Feb. 13th, 2013 08:21 pm (UTC)
Re: POV perfection
Well, either that, or my 9-year-old self had a lot of issues she wasn't consciously aware of... :)
Feb. 14th, 2013 06:02 am (UTC)
As an armature collector of children's writings, I love this. It is free of our mental restrictions; self-doubts and fears! (I once thought of creating a web site, to display such items, in a .jpg format. I gathered about a dozen pieces, and put them up for the kids to show their friends and classmates, but never followed through, beyond that.)

The "Green forevers" is so natural. We should consider changing our motto from "The Evergreen State", to "The Green Forever State"!

And, why shouldn't the hero have common, everyday issues? After all, how do we feel after a long day of shopping for just the right item, and dealing with high pressure sales persons? Sometimes the protagonists are just too, too... :o)

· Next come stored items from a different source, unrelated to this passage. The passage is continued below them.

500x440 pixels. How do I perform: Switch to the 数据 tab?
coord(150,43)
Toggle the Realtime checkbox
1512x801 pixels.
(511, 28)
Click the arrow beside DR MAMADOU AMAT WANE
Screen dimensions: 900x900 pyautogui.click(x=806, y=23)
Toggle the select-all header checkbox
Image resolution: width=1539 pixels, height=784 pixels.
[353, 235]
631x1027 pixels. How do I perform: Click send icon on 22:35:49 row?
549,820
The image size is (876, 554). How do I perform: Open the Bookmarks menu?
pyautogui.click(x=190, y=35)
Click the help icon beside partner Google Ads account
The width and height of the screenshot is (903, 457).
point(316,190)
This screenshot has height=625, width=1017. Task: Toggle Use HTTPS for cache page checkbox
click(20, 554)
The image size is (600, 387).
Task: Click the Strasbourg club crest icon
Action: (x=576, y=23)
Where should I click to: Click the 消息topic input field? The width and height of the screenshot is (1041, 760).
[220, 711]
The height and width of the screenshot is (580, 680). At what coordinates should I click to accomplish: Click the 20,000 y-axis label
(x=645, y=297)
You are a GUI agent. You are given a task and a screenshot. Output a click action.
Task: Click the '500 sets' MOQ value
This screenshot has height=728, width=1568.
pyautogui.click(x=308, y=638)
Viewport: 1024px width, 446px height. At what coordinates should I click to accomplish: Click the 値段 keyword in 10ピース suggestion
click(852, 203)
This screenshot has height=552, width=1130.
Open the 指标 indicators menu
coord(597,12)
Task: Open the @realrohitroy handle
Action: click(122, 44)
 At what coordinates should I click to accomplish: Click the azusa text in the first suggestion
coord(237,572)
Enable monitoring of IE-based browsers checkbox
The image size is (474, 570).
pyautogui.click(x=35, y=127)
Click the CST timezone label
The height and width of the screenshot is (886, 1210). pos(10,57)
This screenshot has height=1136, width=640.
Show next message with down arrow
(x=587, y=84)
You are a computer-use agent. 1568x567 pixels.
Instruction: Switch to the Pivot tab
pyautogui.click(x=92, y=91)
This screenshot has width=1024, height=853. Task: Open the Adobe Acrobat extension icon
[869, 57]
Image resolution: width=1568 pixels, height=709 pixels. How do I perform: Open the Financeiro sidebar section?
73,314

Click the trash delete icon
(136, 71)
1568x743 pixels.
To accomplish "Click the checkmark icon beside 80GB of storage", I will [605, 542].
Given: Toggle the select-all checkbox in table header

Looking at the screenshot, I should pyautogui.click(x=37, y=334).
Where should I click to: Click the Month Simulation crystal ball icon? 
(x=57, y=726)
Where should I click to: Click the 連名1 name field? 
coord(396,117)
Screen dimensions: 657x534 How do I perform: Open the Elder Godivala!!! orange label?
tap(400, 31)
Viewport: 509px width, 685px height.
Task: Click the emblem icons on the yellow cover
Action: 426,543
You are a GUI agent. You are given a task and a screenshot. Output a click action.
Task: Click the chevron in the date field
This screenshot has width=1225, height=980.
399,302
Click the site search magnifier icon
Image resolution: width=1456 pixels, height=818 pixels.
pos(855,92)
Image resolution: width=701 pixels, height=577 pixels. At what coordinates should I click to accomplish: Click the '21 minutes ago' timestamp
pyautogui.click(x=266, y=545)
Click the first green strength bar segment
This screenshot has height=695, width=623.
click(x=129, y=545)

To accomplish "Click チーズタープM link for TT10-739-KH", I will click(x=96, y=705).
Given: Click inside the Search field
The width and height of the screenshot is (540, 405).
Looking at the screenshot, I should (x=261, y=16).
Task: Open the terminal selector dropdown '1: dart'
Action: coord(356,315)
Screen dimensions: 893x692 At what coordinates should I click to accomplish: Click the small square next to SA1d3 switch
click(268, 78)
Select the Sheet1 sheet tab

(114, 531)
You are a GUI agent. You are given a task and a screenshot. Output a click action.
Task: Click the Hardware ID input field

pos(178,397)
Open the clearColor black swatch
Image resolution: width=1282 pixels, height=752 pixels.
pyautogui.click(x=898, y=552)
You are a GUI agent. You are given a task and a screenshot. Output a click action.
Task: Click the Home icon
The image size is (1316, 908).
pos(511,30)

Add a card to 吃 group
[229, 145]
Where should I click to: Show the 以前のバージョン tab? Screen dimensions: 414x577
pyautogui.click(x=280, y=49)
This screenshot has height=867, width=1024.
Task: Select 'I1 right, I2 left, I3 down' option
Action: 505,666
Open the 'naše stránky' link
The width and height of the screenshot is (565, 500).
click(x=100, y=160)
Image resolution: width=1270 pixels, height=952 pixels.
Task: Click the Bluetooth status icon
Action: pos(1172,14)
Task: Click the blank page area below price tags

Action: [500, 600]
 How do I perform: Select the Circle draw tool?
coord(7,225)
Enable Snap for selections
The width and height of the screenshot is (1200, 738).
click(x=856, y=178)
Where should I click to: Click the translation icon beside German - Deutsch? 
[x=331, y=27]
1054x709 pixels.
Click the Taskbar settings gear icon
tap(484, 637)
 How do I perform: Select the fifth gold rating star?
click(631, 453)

I'd have given you an "A" also!

Feb. 16th, 2013 11:45 am (UTC)
I'm glad you enjoyed the story!

It's a really great idea, to have a place where children can share their creative projects with others. I'm quite pleased to see that Barnes & Noble's self-publishing branch has opened up a couple of kid-friendly services. :)
Feb. 14th, 2013 08:22 pm (UTC)
Heeheehee! I read it through, which is more than I've done for many stories I've started. :)
Feb. 16th, 2013 11:44 am (UTC)
Tee hee! Thank you. I'm glad you enjoyed it. :)
( 6 comments — Leave a comment )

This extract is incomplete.